> WHAT IS NEEDED:
Please copy the part of the material that opens with the line containing "This screenshot has width=784, height=1556." and closes with the line containing "(x=589, y=217)", both ends included, leaving the requests untouched. In the answers, multiply every coordinate by 0.7 and round to the nearest whole number, with halves rounded up.
═══
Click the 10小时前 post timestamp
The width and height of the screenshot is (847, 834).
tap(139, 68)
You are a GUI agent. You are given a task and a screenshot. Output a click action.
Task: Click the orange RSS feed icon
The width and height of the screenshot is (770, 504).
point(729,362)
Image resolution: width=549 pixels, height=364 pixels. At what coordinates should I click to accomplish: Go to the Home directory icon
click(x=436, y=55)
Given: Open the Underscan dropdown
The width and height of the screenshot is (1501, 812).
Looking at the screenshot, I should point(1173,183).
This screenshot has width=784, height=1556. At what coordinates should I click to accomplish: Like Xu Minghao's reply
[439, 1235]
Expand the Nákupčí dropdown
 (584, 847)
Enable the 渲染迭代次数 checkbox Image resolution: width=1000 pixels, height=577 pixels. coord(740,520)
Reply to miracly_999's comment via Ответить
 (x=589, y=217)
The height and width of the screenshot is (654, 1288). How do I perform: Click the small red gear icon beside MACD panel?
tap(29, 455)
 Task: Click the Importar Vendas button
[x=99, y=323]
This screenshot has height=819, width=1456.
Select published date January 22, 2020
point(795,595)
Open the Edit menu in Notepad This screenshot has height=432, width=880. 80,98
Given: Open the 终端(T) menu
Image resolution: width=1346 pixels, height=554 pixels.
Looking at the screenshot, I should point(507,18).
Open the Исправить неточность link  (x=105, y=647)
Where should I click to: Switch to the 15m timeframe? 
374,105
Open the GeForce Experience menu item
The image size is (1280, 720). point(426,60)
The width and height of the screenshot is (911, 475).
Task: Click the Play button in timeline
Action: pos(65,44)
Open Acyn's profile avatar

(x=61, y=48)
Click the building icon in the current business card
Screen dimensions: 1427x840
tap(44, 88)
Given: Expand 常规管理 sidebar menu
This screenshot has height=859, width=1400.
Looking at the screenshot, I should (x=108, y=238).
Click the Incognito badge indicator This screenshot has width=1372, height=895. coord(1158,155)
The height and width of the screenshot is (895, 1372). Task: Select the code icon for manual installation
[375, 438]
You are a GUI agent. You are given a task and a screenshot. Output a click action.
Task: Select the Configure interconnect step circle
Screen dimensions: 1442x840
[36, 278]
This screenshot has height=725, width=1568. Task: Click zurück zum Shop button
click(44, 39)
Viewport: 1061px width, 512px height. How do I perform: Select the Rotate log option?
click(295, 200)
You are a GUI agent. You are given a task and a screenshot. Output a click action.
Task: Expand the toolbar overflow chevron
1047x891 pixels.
═══
> REPLY TO THE EXERCISE:
This screenshot has width=784, height=1556. At what coordinates should I click to accomplish: Like Xu Minghao's reply
[307, 865]
Expand the Nákupčí dropdown
 (409, 593)
Enable the 渲染迭代次数 checkbox Image resolution: width=1000 pixels, height=577 pixels. coord(518,364)
Reply to miracly_999's comment via Ответить
 (x=412, y=152)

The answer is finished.